Read the records below. Copy each line where the string "word" occurs.

____________

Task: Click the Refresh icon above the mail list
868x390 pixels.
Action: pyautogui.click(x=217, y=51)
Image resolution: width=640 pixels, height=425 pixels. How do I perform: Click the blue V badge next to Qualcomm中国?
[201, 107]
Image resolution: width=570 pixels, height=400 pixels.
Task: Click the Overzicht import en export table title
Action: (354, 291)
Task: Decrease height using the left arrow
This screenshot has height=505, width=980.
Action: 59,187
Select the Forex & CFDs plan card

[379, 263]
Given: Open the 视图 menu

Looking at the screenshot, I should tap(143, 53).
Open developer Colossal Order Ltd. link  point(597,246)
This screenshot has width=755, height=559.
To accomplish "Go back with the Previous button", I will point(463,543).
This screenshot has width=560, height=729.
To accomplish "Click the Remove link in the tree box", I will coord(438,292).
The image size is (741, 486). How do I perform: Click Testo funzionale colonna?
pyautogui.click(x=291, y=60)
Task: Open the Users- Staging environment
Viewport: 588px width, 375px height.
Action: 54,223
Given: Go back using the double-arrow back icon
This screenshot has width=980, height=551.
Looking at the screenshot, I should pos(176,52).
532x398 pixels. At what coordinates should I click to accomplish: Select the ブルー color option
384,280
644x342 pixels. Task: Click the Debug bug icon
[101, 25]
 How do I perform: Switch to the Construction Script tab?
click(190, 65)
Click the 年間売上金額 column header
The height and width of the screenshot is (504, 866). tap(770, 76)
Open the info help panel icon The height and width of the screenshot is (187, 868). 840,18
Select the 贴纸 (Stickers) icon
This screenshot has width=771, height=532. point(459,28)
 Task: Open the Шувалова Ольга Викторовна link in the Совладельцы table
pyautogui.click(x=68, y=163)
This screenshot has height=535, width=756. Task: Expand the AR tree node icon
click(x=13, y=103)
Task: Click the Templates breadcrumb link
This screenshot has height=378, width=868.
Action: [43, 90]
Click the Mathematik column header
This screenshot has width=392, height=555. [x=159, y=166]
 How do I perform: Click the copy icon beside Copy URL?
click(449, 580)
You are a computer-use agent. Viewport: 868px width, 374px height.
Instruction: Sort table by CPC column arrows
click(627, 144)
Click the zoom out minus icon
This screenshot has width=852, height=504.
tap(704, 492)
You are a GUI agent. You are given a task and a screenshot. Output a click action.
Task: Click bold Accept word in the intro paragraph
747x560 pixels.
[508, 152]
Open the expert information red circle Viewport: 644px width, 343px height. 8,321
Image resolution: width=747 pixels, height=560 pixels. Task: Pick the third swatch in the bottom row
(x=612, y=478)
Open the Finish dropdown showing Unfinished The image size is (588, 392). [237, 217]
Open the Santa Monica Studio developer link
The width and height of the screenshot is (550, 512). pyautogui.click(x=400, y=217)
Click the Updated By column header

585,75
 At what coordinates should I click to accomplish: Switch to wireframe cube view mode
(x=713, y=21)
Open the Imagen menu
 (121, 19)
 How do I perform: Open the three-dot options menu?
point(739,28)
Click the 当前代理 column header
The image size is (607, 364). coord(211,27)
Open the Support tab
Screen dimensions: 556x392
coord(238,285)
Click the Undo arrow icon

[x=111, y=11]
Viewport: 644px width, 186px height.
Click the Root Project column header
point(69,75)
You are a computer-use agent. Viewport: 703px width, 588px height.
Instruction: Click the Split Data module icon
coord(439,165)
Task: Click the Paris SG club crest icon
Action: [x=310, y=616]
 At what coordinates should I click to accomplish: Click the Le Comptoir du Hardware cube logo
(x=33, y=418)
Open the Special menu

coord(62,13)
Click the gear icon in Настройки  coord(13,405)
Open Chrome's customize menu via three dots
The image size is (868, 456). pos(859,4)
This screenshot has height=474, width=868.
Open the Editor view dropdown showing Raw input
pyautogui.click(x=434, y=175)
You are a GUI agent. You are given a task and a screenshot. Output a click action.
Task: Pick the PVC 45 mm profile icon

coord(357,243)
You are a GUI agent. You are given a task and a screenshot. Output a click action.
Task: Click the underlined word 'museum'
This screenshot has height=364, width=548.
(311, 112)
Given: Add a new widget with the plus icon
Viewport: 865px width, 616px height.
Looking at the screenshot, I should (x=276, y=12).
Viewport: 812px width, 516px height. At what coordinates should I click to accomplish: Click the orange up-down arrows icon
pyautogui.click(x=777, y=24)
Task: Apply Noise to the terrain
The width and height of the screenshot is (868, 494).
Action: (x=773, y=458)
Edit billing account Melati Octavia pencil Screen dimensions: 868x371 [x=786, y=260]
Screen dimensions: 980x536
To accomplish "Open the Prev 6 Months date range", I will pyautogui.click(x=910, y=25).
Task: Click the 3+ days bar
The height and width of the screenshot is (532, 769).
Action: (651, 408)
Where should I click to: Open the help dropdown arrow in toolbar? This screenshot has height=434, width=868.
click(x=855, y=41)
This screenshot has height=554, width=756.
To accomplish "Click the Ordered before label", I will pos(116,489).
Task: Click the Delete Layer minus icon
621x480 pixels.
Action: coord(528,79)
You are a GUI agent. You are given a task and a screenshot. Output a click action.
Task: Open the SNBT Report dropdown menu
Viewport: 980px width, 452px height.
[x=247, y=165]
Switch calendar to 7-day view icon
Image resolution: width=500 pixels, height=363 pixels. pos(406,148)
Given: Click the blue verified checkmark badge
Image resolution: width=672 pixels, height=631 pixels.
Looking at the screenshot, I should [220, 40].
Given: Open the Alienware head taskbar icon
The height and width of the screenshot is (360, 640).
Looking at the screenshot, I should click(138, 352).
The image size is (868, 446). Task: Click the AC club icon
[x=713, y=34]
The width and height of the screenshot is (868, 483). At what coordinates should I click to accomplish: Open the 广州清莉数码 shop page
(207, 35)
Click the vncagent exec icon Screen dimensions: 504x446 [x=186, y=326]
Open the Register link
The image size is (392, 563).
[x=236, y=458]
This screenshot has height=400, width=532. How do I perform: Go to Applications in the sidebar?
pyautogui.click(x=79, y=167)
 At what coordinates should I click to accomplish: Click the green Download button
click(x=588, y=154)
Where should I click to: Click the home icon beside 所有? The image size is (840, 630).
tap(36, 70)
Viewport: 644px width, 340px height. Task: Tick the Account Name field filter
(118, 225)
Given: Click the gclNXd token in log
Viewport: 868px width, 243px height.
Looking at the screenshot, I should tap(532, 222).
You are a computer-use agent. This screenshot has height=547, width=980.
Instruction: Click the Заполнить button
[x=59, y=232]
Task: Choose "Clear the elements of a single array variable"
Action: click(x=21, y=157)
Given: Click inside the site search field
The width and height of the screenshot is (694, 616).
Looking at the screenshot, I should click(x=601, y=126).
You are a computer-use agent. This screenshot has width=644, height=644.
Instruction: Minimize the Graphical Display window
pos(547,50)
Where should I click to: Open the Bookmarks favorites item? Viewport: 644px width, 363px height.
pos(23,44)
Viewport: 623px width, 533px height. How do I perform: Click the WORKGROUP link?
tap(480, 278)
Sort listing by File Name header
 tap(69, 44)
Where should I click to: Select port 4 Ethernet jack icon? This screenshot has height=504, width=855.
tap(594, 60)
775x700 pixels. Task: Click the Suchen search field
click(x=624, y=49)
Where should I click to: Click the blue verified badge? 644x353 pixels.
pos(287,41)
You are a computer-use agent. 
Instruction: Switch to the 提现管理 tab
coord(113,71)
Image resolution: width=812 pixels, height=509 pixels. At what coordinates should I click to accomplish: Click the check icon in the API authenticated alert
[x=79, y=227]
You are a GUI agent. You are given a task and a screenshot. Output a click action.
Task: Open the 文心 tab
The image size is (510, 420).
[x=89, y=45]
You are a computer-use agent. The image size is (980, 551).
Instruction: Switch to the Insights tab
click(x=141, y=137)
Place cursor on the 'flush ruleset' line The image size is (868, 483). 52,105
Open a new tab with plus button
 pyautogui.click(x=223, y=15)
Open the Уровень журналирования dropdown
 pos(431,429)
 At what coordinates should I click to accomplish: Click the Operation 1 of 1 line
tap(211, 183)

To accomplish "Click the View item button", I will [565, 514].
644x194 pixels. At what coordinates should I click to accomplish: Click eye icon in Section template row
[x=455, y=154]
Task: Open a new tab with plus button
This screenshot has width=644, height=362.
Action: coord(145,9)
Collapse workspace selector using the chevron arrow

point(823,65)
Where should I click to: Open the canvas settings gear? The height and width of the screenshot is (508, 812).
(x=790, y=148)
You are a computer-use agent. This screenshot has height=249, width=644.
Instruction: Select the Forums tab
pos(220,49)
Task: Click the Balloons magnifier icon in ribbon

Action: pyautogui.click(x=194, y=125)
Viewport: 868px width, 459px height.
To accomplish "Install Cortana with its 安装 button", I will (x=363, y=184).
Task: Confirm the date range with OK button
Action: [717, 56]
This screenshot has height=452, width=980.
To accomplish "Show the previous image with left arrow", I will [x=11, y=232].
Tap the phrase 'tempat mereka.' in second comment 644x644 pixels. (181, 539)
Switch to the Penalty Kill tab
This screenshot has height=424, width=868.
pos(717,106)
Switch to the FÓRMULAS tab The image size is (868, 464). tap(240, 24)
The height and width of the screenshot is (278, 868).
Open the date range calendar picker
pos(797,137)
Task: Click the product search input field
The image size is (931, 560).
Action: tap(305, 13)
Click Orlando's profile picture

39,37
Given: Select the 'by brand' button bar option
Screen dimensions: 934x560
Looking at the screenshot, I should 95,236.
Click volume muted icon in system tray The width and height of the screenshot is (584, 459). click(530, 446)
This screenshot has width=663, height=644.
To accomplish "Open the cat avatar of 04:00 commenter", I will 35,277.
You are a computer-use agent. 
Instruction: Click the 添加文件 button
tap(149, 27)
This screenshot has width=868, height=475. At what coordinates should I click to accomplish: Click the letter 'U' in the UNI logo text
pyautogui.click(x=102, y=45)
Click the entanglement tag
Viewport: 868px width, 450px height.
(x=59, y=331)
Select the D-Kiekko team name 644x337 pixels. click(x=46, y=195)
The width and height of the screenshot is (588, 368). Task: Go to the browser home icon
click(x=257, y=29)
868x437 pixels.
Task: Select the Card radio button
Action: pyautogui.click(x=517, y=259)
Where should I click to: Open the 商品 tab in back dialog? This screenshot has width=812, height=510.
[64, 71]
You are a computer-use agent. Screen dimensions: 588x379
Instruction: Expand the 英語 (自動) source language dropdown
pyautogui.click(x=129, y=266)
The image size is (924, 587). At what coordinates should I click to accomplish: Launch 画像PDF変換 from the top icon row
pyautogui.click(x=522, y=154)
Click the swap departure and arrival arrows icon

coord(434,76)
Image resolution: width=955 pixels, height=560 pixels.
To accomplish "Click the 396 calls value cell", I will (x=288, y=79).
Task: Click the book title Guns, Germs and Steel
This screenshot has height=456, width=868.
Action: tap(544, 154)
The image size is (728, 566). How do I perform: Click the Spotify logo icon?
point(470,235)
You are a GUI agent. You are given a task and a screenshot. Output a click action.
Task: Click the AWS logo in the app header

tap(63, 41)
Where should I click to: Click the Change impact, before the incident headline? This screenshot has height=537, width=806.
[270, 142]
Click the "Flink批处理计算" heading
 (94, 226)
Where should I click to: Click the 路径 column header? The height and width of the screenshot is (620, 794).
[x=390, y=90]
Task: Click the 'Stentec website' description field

____________

# FINISHED TASK
Task: Click bold Accept word in the intro paragraph
Task: Click the underlined word 'museum'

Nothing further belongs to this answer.